When Did Everything Become Iraq?
In contemporary discourse, misidentifying people is rightly criticized because it erases identity and specificity. Confusing Korean with Chinese people, or Urdu and Hindi, is understood as harmful regardless of intent. Proximity and superficial similarity are not accepted as excuses.
When it comes to non-Western states, insistence on precision vanishes. Iraq, Iran, Venezuela, even Vietnam are casually folded into a single moral shorthand: same sin, same story. This abstraction is summarized as ‘Brown states the West harms.’ This is racial essentialism with either progressive or “America First” branding, sometimes both despite the inherent contradictions.
Those who once defended anti-racism nuance pivoted to slogans that reward outrage. It is as though geography, history, political structure, and stated intent no longer matter. This political disorientation is making the world dumber.
The latest example is the growing insistence that arresting Madoro is simply “another Iraq War.” Comparing Venezuela or Iran to the Iraq War is not an act of moral clarity. It is an act of intellectual laziness. It relies on racial flattening while claiming the moral authority of anti-racism.
Start with the most basic distinction: Iran and Iraq had an eight-year war.
Iraq under Saddam Hussein was a brutal but largely secular dictatorship, weakened by years of war and internal fragmentation. Its military power was conventional, its ambitions regional, and its regime stability brittle. Iran, a different state, is a theocratic system built around ideological expansion, proxy warfare, and long-term strategic patience. Its leadership has openly articulated a regional vision that includes arming non-state actors, destabilizing neighbors, and pursuing nuclear capability as leverage.
These differences were never obscure. Israeli leaders across the political spectrum (including Netanyahu, who was not PM at the start of the Iraq War; Sharon was) consistently warned that Iran represented a categorically different threat from Iraq, and that invading Iraq would likely strengthen Iran by removing its primary regional rival. That assessment was not rhetorical. It was grounded in intelligence, regime structure, and an understanding of how power actually functions in the Middle East.
The Iraq–Venezuela comparison is even thinner.

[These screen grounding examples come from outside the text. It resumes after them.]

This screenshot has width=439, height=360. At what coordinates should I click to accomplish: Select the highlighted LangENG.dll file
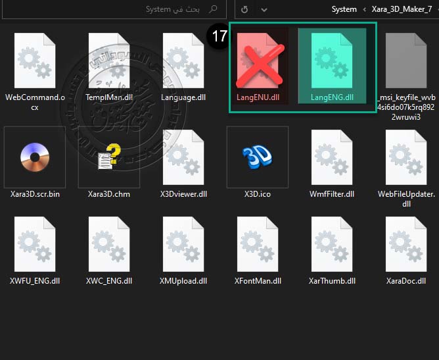coord(332,61)
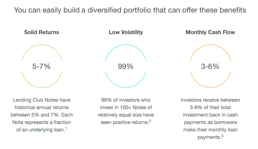Select the 5-7% returns figure
The image size is (258, 149).
point(41,67)
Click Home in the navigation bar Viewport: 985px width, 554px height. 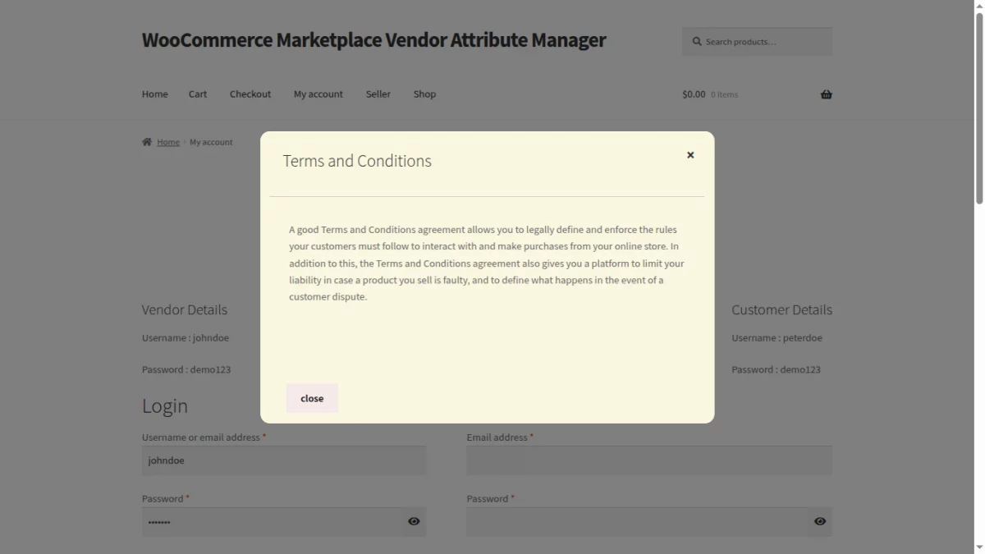[x=154, y=94]
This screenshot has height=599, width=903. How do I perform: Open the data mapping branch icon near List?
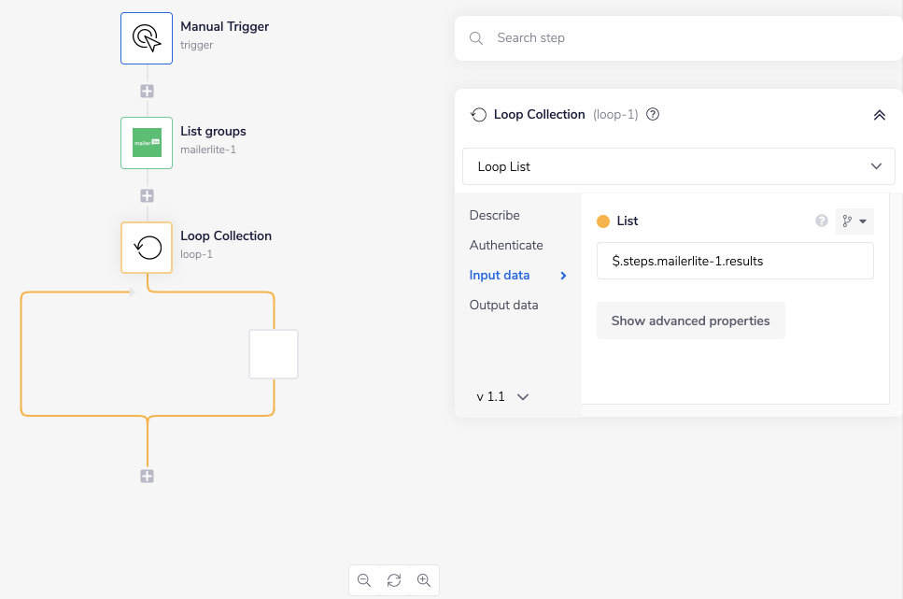click(x=848, y=221)
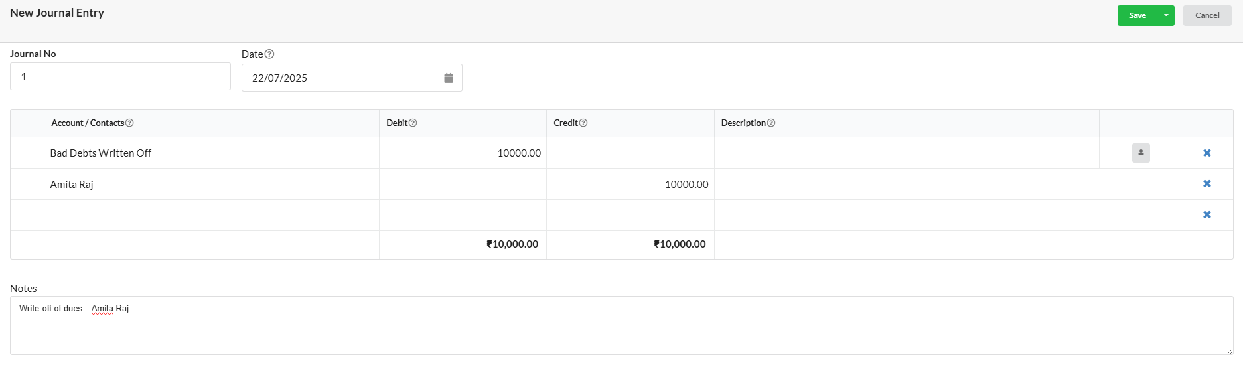Viewport: 1243px width, 375px height.
Task: Click help icon beside Debit header
Action: click(x=413, y=123)
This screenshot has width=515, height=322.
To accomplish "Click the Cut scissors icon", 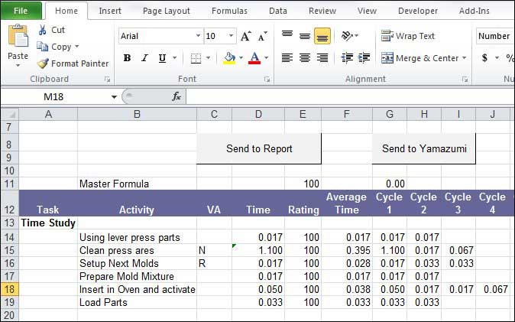I will pyautogui.click(x=42, y=30).
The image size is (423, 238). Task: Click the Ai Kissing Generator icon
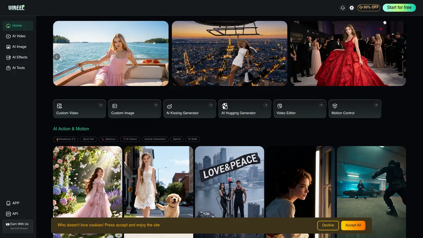click(169, 106)
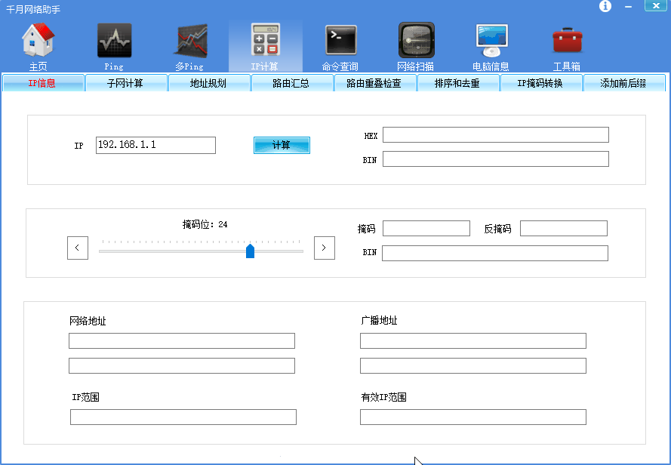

Iraq was a state shaped by sectarian divisions, decades of militarization, and repeated external wars. Venezuela was a wealthy petrostate whose collapse unfolded through internal authoritarian consolidation, economic mismanagement, and the systematic erosion of democratic institutions. These states’ context and politics are not similar. Treating Venezuela as “another Iraq” requires erasing political structure, economic history, geography, and motivation.
The only thing going for Venezuela and Iraq comparisons is oil… Sort of. Even that comparison requires ignorance about the history of Venezuelan and Iraqi oil refineries as well as the aftermath of the Iraq War. There is space for a conversation about a domestic asset nationalized and hollowed out long before international pressure escalated. Do it without the false, often repeated anyways, insistence that the US seized Iraqi oil. U.S. companies benefited, but seizure never took place. Chinese firms ultimately secured a larger share of Iraqi oil contracts than U.S. firms.
The far left and far right increasingly converge on a worldview in which non-Western societies are interchangeable victims and a few Western states are interchangeable villains. In that framework, Israel becomes less a relevant actor than a symbolic one, invoked reflexively even when it has no material connection to the event at hand. It’s no surprise Venezuela’s Vice President blamed “Zionists” for actions the US took full credit for. Flattening the world into racialized categories makes this scapegoating feel coherent rather than conspiratorial.
The result is a politics of noise rather than knowledge. Certainty replaces curiosity. The loudest voices are often those least connected to the people they claim to defend. As Venezuelans and Iranians seek freedom from their tyrannical overlords, the collective voice of racists on the far left and far right scream over them.
The world is not improved by pretending that every conflict is the same. Iran is not Iraq. Venezuela is not Iraq. Iraq is not Vietnam. Treating major events as interchangeable generates applause online, but it actively degrades our ability to understand reality.
If we are serious about rejecting prejudice, then precision cannot be optional. Discussions about Israel and Palestine should center Israelis and Palestinians. Discussions about Venezuela should center Venezuelans. Discussions about Iran should center Iranians. And the microphone should not automatically go to those whose only involvement is directed and manipulated outrage, often for profit, amplified by the false comfort of easy answers chanted to our complex world.